William McIntyre

Personal information
- Born: 24 May 1844 Eastwood, Nottinghamshire, England
- Died: 13 September 1892 (aged 48) Prestwich, Lancashire, England
- Batting: Right-handed
- Bowling: Right-arm fast
- Relations: Michael McIntyre (brother); Martin McIntyre (brother);

Domestic team information
- 1869–1871: Nottinghamshire
- 1872-1880: Lancashire
- FC debut: 17 May 1869 All England Eleven v United England Eleven
- Last FC: 22 July 1880 Lancashire v Gloucestershire

Career statistics
| Competition | First-class |
| Matches | 97 |
| Runs scored | 1,323 |
| Batting average | 10.41 |
| 100s/50s | 0/4 |
| Top score | 99 |
| Balls bowled | 18,573 |
| Wickets | 510 |
| Bowling average | 12.61 |
| 5 wickets in innings | 53 |
| 10 wickets in match | 14 |
| Best bowling | 8/31 |
| Catches/stumpings | 69/– |
- Source: CricketArchive, February 2011

= William McIntyre (English cricketer) =

English cricketer

William McIntyre (24 May 1844 - 13 September 1892) was an English cricketer who played first-class cricket for Nottinghamshire from 1869 to 1871 and for Lancashire from 1872 to 1880.

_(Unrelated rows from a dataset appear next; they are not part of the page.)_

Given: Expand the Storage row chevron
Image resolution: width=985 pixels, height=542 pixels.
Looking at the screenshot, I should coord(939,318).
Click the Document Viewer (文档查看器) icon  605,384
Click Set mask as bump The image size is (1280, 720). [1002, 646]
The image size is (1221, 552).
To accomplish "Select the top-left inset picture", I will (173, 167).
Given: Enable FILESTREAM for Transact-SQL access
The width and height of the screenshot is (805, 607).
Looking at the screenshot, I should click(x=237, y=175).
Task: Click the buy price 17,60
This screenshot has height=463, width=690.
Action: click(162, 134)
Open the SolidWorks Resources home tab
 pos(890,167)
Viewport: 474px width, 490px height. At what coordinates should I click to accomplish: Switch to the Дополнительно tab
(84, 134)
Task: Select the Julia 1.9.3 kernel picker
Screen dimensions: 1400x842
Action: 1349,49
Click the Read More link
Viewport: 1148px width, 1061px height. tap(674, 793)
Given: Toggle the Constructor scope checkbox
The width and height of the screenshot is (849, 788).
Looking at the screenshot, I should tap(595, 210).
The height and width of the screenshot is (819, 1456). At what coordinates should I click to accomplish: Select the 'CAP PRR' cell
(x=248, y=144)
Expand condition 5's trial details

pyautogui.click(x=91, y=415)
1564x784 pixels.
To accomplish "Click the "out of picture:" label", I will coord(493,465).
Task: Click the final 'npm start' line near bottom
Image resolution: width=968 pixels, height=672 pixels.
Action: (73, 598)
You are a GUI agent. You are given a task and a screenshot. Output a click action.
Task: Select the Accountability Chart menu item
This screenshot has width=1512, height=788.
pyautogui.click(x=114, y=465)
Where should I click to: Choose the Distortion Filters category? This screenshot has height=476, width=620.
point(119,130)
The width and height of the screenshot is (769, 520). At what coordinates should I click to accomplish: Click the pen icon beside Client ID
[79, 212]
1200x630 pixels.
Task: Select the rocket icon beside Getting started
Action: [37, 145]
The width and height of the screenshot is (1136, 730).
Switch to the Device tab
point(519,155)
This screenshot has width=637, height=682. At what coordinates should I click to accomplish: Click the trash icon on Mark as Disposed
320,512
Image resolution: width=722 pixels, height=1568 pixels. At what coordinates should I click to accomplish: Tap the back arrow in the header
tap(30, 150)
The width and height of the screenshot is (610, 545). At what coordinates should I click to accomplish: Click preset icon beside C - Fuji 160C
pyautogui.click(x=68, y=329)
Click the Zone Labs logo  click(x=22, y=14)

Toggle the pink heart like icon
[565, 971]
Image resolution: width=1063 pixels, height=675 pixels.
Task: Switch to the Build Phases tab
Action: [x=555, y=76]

McIntyre was born at Eastwood, Nottinghamshire and is first recorded as playing for Eastwood in 1866. In 1867, he began as a professional with the Nottingham Commercial Club at Trent Bridge and also started playing for the All England Eleven. A match for All England against the United England Eleven in 1869 marked his first-class debut. Also in 1869 he started playing for Nottinghamshire and achieved his career highest score of 99 in his second match of the season against Kent. In 1870 he took 3 five-wicket innings and took ten wickets in one match. Also in 1870 he took up a post with Bolton Cricket Club. His form for Nottinghamshire dropped in the 1871 season and in 1872, with residency established, he started playing for Lancashire. In the first six seasons he took 40 five wicket innings and had 12 ten-wicket matches. He was a nemesis to newly formed Derbyshire, who gave him 14 five wicket innings, and he achieved his best performance of 8 for 31 against Derbyshire in 1877. He left the Bolton Club at the end of the 1877 season and a benefit match was held for him on 14 September between A.N.Hornby's XI and Sixteen of Bolton. His next position was with Castleton Club at Rochdale. His form declined in 1878 and 1879 and he played his last season for Lancashire in 1880.

McIntyre was a right-arm fast bowler and took 510 first-class wickets at an average of 12.61 and a best performance of 8 for 31. He was a right-handed batsman and played 151 innings in 97 first-class matches with an average of 10.41 and a top score of 99. His benefit season of 1881 at Lancashire raised £1,000.

McIntyre remained with Castleton Club until 1882 and then umpired three matches for Cambridge University in 1882 and 1883.

McIntyre died at the asylum at Prestwich, Lancashire at the age of 48 and was buried in Bolton Cemetery. His brothers Michael McIntyre and Martin McIntyre also played for Nottinghamshire.